O aval que faltava
Danilo Angst
Uma das principais dificuldades encontradas por mini e pequenos produtores, para ter acesso ao crédito rural, começa a ser contornada em alguns municípios paranaenses, com a criação de fundos de aval que suprem a falta de garantias exigidas pelo crédito rural. Pelos menos 34 municípios da área de abrangência da Superintendência do Banco do Brasil de Cascavel já aprovaram leis que criam fundos de aval destinados a garantir empréstimos pelo Pronaf (Programa Nacional de Fortalecimento da Agricultura Familiar) e sua variante, o Pronafinho, operacionalizado por aquela instituição. Outros oito municípios estão em fase de formalização do fundo de aval.

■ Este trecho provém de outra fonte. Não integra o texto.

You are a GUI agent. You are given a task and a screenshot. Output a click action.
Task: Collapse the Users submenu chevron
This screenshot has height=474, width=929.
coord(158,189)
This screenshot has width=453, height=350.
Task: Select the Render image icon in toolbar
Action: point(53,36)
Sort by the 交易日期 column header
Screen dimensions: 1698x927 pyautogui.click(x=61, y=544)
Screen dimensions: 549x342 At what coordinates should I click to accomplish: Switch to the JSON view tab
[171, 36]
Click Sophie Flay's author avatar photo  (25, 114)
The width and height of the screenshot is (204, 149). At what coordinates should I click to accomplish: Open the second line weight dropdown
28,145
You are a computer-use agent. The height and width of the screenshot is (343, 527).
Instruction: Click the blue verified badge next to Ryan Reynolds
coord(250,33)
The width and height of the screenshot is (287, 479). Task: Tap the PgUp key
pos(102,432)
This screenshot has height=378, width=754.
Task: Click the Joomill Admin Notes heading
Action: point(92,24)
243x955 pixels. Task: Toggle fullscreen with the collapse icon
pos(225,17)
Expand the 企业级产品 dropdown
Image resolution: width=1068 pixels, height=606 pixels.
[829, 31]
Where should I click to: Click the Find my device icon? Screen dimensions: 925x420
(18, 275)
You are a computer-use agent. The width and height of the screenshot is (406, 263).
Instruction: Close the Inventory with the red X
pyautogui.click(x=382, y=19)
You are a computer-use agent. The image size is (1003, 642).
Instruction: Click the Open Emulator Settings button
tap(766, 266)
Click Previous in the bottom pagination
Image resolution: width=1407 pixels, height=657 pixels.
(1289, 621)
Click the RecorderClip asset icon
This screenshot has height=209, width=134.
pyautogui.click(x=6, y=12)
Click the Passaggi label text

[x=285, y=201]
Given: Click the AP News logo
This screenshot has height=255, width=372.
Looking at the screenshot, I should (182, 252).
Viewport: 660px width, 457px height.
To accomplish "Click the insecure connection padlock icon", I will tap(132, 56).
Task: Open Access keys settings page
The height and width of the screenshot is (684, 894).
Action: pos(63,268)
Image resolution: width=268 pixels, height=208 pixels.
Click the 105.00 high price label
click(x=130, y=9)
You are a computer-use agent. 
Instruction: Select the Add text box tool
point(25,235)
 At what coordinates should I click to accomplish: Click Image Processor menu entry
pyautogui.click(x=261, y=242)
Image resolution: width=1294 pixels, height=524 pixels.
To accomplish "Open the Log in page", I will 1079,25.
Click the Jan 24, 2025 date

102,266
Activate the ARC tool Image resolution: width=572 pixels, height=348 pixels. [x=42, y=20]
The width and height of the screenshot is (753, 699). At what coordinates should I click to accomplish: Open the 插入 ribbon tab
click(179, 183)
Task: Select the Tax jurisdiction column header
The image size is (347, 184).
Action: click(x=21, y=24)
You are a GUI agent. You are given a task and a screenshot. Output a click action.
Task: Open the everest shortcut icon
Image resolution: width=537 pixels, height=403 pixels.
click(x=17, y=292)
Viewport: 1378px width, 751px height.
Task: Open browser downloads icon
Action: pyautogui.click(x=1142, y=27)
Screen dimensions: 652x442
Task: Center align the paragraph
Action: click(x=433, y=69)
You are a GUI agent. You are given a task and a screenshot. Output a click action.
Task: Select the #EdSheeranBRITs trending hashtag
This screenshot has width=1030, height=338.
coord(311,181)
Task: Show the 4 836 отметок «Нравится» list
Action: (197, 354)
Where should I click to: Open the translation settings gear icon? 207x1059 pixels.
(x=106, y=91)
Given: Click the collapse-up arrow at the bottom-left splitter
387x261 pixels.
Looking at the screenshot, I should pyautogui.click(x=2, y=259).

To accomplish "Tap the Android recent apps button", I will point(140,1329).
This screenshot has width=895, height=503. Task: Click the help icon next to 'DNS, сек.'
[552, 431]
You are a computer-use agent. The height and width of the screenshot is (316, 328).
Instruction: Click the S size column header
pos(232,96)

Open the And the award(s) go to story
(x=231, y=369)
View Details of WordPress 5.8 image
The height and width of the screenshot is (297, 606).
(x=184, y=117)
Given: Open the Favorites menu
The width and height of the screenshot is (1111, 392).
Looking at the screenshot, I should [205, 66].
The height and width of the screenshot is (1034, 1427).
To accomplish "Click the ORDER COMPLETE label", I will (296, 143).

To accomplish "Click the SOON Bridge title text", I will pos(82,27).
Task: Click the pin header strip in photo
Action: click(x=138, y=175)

O Pronafinho é uma linha de crédito destinada a miniprodutores com renda bruta anual de até R$8 mil. O agricultor será assistido com financiamento destinado ao custeio de sua lavoura, recebendo para isso de R$500,00 a R$1500,00, conforme seu orçamento. A taxa de juros para essa modalidade é de 5,75% ao ano. E o melhor: quitando sua dívida com pontualidade, o produtor receberá um rebate de R$200,00 a título de subsídio e incentivo, ficando automaticamente habilitado a um novo financiamento nas mesmas características, por mais duas safras.
A criação de um fundo de aval é uma das principais e mais antigas reivindicações das entidades de pequenos produtores. A reclamação é que mesmo quando há recursos, muitos produtores não têm acesso ao crédito, porque não podem oferecer garantias reais e dificilmente conseguem avalistas.
É para tentar amenizar esse problema que, em alguns municípios, as prefeituras, o Banco do Brasil, os sindicatos rurais e de trabalhadores rurais, e os escritórios da Emater estão se unindo para formar os fundos de aval. A forma de composição dos fundos e as exigências aos produtoes que desejam se beneficiar variam, mas o objetivo é o mesmo: facilitar o acesso ao crédito e desburocratizar o processo.
O fundo de aval do município será formado por um valor equivalente a 10% do total emprestado, definido com base numa estimativa de inadimplência. A prefeitura entrará com 5% (de recursos próprios ou obtidos de outras fontes) e os produtores com 5%, que ficma retidos no momento da liberação do crédito. Esses recursos serão retidos, aplicados e, se necessário, utilizados para quitar uma eventual operação inadimplícia. Se por ventura não houver necessidade de utilização do fundo de aval os recursos ali internalizados poderão, a critério dos administradores do fundo, ser devolvidos aos participantes, mantidos para a próxima safra ou utilizados em programas de desenvolvimento da agricultura.
As vantagens para os produtores são imensas: acesso ao crédito de forma facilitada e desburocratizada, principalmente de produtores ainda não assistidos pelo crédito agrícola; redução do endividamento oneroso desses produtores junto a empresas vendedoras de insumos; capitalização e fixação dos agricultores no meio rural.
Da mesma forma o Poder Público e a comunidade terão ganhos expressivos: redução da participação da Prefeitura Municipal no financiamento da safra, para com menos recursos orçamentários atender um número maior de produtores, com a grande possibilidade de retorno dos recursos; maior aporte de recursos do Pronaf pela redução da burocracia com o consequente incremento de recursos no comércio local. Em um cálculo simples, se num município forem contratadas 500 operações, na média R$1 mil por operação, serão R$500 mil que circularão na comunidade num período de aproximadamente 10 meses. E com o rebate de R$200,00 por operação, R$100.000,00 que ficarão na comunidade a fundo perdido. Este valor é maior que o de muitos programas de desenvolvimento municipais e estaduais.
O autor é superintendente regional do Banco do Brasil em Cascavel.